RECORDS PROVIDED:
>> BEGIN

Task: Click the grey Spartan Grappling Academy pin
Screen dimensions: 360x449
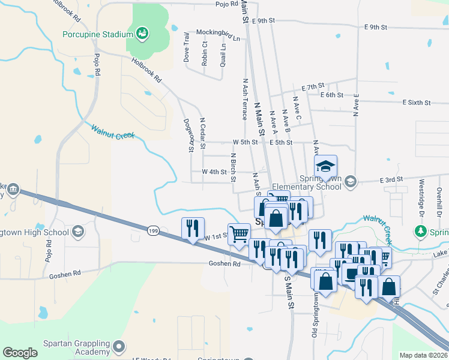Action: [x=119, y=346]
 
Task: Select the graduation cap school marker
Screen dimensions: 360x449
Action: [x=325, y=166]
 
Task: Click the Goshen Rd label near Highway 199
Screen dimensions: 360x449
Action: [x=224, y=263]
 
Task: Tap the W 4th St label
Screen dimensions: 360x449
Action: [x=214, y=172]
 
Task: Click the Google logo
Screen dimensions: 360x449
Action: [x=20, y=353]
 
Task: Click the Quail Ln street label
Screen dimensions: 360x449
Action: [x=223, y=53]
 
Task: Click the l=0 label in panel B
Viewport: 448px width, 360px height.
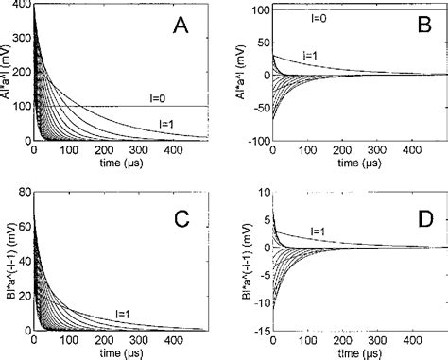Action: coord(319,18)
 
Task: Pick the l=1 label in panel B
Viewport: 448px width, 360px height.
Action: coord(310,55)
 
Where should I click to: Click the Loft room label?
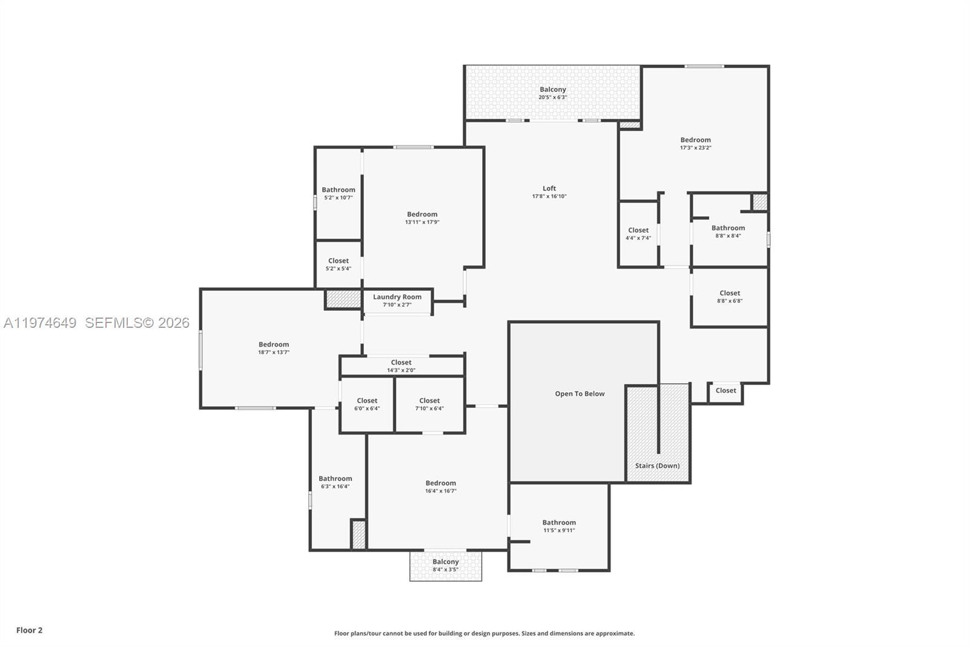[549, 188]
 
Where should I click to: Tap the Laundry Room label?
[397, 297]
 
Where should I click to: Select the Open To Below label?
[580, 393]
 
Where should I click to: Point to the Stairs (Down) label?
[657, 466]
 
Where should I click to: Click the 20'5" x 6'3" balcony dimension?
[553, 98]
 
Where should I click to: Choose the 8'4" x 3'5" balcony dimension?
[446, 570]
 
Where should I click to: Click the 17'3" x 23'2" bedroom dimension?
[696, 148]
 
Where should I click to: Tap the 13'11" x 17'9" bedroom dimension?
[422, 222]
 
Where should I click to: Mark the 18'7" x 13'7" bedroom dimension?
[274, 353]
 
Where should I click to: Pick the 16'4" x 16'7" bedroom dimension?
[441, 491]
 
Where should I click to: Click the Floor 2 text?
[30, 630]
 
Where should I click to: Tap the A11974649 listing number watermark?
[40, 322]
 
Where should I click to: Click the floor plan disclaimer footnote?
[484, 633]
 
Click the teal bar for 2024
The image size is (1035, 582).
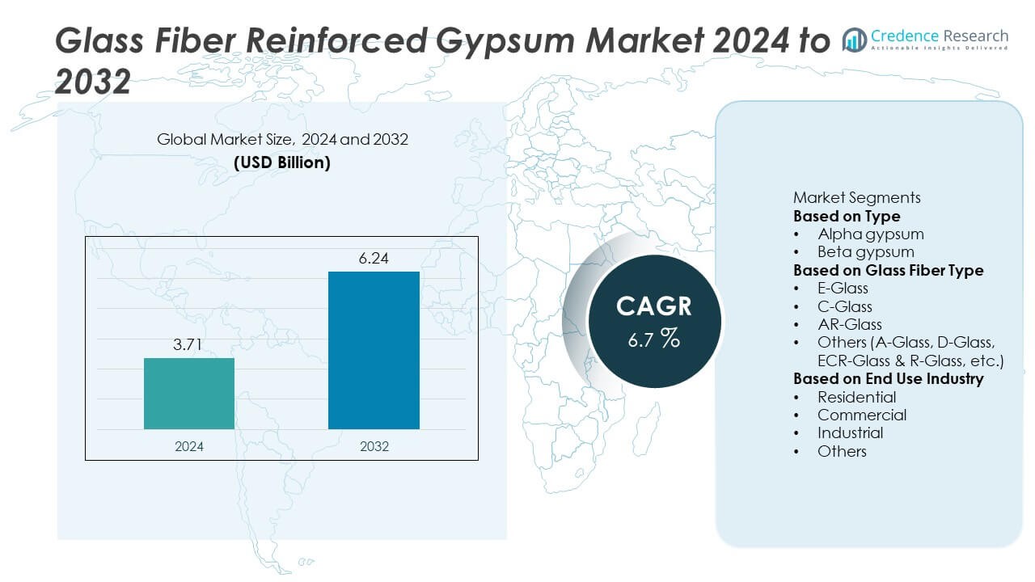189,394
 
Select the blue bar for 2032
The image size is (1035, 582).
374,350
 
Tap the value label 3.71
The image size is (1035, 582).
189,346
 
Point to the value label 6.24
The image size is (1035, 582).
374,259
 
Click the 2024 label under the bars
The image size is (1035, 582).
189,446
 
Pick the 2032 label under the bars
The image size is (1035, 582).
374,446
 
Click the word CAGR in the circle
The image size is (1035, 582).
654,306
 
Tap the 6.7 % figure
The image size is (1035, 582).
654,339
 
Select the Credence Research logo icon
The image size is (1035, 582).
855,39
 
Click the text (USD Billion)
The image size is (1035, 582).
282,162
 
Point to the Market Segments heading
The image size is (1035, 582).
856,198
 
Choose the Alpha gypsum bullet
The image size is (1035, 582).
870,234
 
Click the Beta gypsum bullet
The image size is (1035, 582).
865,251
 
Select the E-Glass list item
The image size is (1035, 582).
843,289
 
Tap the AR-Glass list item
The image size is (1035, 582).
849,324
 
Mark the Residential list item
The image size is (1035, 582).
856,397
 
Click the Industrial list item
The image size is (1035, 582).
850,432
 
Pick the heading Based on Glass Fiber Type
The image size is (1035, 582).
888,270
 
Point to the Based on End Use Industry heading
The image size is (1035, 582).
888,378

>> END

REQUIREMENT: Copy out every one of the entries above word for word, leaving out the pictures.

RIGHT ANSWER:
Task: Click the grey Spartan Grappling Academy pin
Screen dimensions: 360x449
Action: [x=119, y=346]
 
Task: Select the graduation cap school marker
Screen dimensions: 360x449
Action: [x=325, y=166]
 
Task: Click the Goshen Rd label near Highway 199
Screen dimensions: 360x449
Action: [x=224, y=263]
 
Task: Tap the W 4th St label
Screen dimensions: 360x449
Action: [x=214, y=172]
 
Task: Click the Google logo
Screen dimensions: 360x449
Action: [x=20, y=353]
 
Task: Click the Quail Ln street label
Screen dimensions: 360x449
Action: [x=223, y=53]
 
Task: Click the l=0 label in panel B
Viewport: 448px width, 360px height.
Action: coord(319,18)
 
Task: Pick the l=1 label in panel B
Viewport: 448px width, 360px height.
Action: coord(310,55)
 
Where should I click to: Click the Loft room label?
[549, 188]
 
Where should I click to: Tap the Laundry Room label?
[397, 297]
 
Where should I click to: Select the Open To Below label?
[580, 393]
 
Where should I click to: Point to the Stairs (Down) label?
[657, 466]
 
Where should I click to: Click the 20'5" x 6'3" balcony dimension?
[553, 98]
 
Where should I click to: Choose the 8'4" x 3'5" balcony dimension?
[446, 570]
 
Where should I click to: Click the 17'3" x 23'2" bedroom dimension?
[696, 148]
 
Where should I click to: Tap the 13'11" x 17'9" bedroom dimension?
[422, 222]
 
Where should I click to: Mark the 18'7" x 13'7" bedroom dimension?
[274, 353]
 
Where should I click to: Pick the 16'4" x 16'7" bedroom dimension?
[441, 491]
 
Where should I click to: Click the Floor 2 text?
[30, 630]
 
Where should I click to: Tap the A11974649 listing number watermark?
[40, 322]
 
Where should I click to: Click the floor plan disclaimer footnote?
[484, 633]
 
Click the teal bar for 2024
The image size is (1035, 582).
189,394
 
Select the blue bar for 2032
The image size is (1035, 582).
374,350
 
Tap the value label 3.71
The image size is (1035, 582).
189,346
 
Point to the value label 6.24
The image size is (1035, 582).
374,259
 
Click the 2024 label under the bars
The image size is (1035, 582).
189,446
 
Pick the 2032 label under the bars
The image size is (1035, 582).
374,446
 
Click the word CAGR in the circle
The image size is (1035, 582).
654,306
 
Tap the 6.7 % figure
The image size is (1035, 582).
654,339
 
Select the Credence Research logo icon
The image size is (1035, 582).
855,39
 
Click the text (USD Billion)
The image size is (1035, 582).
282,162
 
Point to the Market Segments heading
The image size is (1035, 582).
856,198
 
Choose the Alpha gypsum bullet
The image size is (1035, 582).
870,234
 
Click the Beta gypsum bullet
The image size is (1035, 582).
865,251
 
Select the E-Glass list item
The image size is (1035, 582).
843,289
 
Tap the AR-Glass list item
The image size is (1035, 582).
849,324
 
Mark the Residential list item
The image size is (1035, 582).
856,397
 
Click the Industrial list item
The image size is (1035, 582).
850,432
 
Pick the heading Based on Glass Fiber Type
The image size is (1035, 582).
888,270
 
Point to the Based on End Use Industry heading
The image size is (1035, 582).
888,378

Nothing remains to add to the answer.